* **Saved data entries**:
++++++++++

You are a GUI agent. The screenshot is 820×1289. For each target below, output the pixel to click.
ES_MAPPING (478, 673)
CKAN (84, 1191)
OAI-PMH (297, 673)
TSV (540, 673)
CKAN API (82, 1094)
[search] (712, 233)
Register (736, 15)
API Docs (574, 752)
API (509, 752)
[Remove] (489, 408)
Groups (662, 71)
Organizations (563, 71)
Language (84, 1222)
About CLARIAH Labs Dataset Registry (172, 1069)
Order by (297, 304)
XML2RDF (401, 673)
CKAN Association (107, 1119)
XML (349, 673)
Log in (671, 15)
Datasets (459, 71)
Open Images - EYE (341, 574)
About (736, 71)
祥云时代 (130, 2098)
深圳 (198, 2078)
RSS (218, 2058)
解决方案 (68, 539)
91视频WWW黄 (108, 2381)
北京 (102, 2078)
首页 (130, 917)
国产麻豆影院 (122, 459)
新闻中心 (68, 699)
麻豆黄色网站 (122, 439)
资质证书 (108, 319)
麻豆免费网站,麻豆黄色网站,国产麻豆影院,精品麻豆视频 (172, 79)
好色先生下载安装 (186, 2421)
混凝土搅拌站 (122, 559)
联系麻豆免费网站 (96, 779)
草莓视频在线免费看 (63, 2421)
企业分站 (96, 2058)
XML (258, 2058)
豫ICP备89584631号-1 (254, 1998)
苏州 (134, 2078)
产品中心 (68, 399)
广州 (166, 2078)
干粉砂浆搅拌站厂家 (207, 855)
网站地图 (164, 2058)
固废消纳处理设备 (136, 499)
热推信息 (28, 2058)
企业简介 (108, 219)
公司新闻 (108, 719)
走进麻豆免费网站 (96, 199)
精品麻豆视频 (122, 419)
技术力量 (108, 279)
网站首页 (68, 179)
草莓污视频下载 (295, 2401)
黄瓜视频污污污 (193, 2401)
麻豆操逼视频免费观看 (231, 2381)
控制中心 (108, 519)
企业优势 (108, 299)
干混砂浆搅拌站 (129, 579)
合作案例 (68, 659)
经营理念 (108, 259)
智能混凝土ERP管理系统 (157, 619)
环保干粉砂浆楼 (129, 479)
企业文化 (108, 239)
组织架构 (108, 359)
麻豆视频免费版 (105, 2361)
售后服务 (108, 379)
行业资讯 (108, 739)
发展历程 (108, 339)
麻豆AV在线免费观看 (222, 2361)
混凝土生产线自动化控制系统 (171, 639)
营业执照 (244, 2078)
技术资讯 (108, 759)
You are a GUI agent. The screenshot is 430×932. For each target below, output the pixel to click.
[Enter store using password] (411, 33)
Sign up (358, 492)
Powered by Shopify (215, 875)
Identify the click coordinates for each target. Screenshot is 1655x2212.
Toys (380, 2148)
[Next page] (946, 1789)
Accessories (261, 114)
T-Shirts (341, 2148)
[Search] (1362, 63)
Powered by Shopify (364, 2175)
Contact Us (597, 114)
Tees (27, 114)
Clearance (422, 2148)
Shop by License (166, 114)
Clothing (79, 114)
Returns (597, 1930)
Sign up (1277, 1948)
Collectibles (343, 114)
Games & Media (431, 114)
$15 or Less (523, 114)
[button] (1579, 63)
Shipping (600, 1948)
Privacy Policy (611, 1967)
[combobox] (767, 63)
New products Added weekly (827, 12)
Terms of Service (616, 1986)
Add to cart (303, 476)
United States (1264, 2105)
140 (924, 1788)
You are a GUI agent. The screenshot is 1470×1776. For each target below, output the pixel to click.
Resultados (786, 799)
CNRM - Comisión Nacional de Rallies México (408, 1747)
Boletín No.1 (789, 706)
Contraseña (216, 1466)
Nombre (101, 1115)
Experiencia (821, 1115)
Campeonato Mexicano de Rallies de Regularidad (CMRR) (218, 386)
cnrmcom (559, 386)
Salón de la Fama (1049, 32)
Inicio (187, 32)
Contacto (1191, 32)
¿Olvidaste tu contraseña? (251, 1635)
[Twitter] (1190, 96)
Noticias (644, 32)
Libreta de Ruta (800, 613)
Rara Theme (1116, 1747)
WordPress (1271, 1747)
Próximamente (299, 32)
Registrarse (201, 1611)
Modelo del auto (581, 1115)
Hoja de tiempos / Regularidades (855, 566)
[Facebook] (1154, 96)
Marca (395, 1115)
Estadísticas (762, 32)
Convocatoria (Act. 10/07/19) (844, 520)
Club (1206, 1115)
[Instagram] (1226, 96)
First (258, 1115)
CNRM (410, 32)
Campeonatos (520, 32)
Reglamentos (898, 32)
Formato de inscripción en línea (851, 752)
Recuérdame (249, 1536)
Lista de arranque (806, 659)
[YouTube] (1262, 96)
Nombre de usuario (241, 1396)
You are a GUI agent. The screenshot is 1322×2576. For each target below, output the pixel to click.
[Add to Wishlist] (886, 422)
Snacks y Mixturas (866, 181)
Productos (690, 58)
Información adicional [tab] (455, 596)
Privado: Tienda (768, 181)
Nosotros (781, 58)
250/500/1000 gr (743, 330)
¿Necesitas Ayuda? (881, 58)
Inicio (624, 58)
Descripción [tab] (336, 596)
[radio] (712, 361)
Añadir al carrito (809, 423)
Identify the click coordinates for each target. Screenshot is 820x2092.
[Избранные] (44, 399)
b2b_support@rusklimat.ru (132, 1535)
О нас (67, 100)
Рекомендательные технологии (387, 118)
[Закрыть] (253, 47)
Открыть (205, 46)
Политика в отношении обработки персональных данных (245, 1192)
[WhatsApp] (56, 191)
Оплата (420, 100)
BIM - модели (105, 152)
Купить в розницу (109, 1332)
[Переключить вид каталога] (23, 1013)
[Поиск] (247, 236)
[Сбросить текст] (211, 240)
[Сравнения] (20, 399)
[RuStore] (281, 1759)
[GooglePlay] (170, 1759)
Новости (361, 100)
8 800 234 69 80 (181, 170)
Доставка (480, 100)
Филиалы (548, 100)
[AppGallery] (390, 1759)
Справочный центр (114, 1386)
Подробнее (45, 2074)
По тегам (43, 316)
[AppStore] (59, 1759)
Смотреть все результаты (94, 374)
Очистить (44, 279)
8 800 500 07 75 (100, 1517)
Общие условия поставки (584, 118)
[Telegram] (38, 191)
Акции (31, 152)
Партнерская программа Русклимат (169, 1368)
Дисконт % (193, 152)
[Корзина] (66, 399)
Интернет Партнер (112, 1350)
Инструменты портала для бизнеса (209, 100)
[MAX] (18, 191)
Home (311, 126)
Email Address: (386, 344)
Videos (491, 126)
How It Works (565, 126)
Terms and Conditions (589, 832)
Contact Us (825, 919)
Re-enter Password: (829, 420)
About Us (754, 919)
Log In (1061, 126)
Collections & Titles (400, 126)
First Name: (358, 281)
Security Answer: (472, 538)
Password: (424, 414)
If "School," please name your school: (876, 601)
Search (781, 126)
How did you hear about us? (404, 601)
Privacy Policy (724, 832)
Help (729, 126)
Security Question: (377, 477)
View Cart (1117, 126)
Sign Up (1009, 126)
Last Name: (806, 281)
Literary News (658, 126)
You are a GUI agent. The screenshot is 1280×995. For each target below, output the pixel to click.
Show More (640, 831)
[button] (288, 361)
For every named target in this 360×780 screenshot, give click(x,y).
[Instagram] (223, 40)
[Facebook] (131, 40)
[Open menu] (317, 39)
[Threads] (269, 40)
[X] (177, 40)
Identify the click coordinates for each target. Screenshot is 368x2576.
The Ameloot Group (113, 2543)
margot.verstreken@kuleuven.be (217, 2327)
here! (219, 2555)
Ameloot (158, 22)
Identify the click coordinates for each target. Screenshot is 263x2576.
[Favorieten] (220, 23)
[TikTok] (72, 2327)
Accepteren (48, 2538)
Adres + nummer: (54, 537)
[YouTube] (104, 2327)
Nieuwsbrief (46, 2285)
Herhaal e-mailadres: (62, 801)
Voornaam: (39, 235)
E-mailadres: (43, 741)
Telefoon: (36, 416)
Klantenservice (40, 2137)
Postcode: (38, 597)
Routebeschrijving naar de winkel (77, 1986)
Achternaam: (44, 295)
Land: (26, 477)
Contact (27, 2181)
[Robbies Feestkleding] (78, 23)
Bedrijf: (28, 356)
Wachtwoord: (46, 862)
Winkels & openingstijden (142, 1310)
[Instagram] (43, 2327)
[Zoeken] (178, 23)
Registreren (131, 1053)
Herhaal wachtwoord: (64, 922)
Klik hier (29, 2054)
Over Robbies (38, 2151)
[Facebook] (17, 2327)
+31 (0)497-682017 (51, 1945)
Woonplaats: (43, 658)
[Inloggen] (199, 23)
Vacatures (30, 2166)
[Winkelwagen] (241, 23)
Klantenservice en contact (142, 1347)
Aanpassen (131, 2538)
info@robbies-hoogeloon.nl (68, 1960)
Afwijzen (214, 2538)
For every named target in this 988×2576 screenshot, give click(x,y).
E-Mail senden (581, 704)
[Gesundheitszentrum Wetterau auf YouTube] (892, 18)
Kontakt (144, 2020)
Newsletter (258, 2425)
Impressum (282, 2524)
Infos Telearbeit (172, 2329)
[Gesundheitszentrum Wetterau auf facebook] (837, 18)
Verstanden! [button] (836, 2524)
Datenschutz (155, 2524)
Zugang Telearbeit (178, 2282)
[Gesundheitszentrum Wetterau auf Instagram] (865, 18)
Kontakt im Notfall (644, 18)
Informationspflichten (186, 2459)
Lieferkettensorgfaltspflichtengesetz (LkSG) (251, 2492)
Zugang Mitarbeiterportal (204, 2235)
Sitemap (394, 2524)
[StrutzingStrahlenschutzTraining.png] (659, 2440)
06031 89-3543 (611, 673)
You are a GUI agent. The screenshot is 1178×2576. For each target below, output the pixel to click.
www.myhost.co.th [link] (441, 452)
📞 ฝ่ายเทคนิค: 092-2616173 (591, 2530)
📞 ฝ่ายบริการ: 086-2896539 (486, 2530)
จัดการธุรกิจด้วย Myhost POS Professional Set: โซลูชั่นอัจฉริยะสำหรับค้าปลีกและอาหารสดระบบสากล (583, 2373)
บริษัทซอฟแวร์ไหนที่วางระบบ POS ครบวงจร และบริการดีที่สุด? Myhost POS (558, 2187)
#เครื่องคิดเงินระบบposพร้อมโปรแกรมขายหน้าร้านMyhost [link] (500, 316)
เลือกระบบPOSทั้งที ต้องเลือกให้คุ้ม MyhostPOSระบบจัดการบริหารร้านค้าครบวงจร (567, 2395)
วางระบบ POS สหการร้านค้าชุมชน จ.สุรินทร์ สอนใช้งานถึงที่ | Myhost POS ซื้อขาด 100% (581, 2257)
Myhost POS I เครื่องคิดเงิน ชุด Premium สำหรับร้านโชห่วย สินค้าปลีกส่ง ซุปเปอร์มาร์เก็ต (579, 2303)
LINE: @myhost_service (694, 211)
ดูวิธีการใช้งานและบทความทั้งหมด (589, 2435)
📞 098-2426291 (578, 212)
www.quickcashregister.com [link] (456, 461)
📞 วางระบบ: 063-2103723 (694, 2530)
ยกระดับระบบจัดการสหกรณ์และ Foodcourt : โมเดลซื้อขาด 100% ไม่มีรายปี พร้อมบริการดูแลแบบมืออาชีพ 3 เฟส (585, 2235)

++++++++++

* **WORK ORDER**: What is needed is an exact copy of the lines above, from the one containing "豫ICP备89584631号-1 (254, 1998)" through the one containing "Powered by Shopify (215, 875)", with nothing added.

* **SOLUTION TO THIS PROBLEM**:
豫ICP备89584631号-1 (254, 1998)
苏州 (134, 2078)
产品中心 (68, 399)
广州 (166, 2078)
干粉砂浆搅拌站厂家 (207, 855)
网站地图 (164, 2058)
固废消纳处理设备 (136, 499)
热推信息 (28, 2058)
企业简介 (108, 219)
公司新闻 (108, 719)
走进麻豆免费网站 (96, 199)
精品麻豆视频 (122, 419)
技术力量 (108, 279)
网站首页 (68, 179)
草莓污视频下载 (295, 2401)
黄瓜视频污污污 (193, 2401)
麻豆操逼视频免费观看 (231, 2381)
控制中心 (108, 519)
企业优势 (108, 299)
干混砂浆搅拌站 (129, 579)
合作案例 (68, 659)
经营理念 (108, 259)
智能混凝土ERP管理系统 (157, 619)
环保干粉砂浆楼 (129, 479)
企业文化 (108, 239)
组织架构 (108, 359)
麻豆视频免费版 (105, 2361)
售后服务 (108, 379)
行业资讯 (108, 739)
发展历程 (108, 339)
麻豆AV在线免费观看 (222, 2361)
混凝土生产线自动化控制系统 (171, 639)
营业执照 (244, 2078)
技术资讯 (108, 759)
You are a GUI agent. The screenshot is 430×932. For each target below, output the pixel to click.
[Enter store using password] (411, 33)
Sign up (358, 492)
Powered by Shopify (215, 875)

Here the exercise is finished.